Action item | Which lines in the records below contain the word "will"? Return each of them.

Top of Material for the task

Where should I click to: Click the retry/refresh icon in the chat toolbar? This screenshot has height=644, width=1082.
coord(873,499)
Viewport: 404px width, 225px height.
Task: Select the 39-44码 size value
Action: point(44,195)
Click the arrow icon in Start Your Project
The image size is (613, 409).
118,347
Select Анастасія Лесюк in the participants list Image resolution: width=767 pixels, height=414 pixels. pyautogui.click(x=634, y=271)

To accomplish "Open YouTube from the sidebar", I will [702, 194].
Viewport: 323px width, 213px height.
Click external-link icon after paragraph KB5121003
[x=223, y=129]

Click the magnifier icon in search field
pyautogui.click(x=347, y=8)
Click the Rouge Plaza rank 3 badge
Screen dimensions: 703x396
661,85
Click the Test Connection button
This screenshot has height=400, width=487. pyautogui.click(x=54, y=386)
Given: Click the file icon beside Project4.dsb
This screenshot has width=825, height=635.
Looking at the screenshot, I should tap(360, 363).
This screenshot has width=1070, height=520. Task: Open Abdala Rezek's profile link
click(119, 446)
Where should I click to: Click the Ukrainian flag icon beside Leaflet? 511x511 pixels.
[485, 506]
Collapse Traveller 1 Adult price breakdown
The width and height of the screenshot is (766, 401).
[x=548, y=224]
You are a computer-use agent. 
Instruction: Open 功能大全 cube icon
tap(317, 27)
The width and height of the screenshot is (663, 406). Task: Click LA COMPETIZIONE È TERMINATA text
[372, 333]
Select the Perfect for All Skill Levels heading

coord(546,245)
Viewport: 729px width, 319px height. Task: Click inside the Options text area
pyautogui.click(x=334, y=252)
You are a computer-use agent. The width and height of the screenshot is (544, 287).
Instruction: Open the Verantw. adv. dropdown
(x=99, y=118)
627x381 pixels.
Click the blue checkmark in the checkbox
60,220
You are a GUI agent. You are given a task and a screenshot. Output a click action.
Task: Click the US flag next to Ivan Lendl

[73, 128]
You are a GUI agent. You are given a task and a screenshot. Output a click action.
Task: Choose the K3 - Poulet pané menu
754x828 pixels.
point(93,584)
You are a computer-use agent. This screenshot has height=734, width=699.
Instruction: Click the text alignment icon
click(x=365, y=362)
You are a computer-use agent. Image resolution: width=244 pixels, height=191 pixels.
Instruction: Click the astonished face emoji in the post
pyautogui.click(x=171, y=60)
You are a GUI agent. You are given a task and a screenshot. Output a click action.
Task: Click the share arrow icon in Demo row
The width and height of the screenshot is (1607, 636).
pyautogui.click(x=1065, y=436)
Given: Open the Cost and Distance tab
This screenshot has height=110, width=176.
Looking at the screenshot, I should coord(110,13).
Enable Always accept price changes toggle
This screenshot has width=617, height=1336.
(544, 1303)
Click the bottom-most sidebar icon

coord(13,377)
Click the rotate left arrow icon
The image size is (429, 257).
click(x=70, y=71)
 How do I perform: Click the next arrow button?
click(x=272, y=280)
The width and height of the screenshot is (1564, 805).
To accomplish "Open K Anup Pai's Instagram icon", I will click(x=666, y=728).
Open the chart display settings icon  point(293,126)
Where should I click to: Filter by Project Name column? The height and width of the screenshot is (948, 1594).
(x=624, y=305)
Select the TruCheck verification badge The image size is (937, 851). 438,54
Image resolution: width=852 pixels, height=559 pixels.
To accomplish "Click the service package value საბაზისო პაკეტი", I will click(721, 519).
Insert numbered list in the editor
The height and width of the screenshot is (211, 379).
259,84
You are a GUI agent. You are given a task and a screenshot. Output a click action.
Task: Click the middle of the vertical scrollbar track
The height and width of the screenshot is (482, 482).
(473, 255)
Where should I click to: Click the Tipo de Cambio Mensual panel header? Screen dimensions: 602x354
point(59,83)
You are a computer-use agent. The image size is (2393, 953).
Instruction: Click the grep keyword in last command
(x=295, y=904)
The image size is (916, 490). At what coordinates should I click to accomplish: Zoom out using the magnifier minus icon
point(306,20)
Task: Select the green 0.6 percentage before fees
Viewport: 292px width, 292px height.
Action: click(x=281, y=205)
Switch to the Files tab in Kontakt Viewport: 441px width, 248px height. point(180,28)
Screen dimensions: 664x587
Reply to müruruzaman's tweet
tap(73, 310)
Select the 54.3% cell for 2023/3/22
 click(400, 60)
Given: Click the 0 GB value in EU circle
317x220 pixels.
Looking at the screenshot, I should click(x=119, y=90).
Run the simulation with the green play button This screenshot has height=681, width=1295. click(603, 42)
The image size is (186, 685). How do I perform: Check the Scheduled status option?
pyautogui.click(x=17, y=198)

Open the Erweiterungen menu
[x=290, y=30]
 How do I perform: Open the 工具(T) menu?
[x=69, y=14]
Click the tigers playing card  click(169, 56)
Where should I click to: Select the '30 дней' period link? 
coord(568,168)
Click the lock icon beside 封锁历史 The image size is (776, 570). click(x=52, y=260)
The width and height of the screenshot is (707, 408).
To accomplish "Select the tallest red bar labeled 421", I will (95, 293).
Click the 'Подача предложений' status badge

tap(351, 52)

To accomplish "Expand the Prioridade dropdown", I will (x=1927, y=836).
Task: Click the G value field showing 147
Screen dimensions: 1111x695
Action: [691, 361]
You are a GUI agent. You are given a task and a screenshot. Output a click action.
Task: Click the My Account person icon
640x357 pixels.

Bottom of Material for the task

Written answer |
To accomplish "Open YouTube from the sidebar", I will [702, 194].
To accomplish "Open K Anup Pai's Instagram icon", I will click(x=666, y=728).
To accomplish "Click the service package value საბაზისო პაკეტი", I will click(721, 519).
To accomplish "Select the tallest red bar labeled 421", I will (95, 293).
To accomplish "Expand the Prioridade dropdown", I will (x=1927, y=836).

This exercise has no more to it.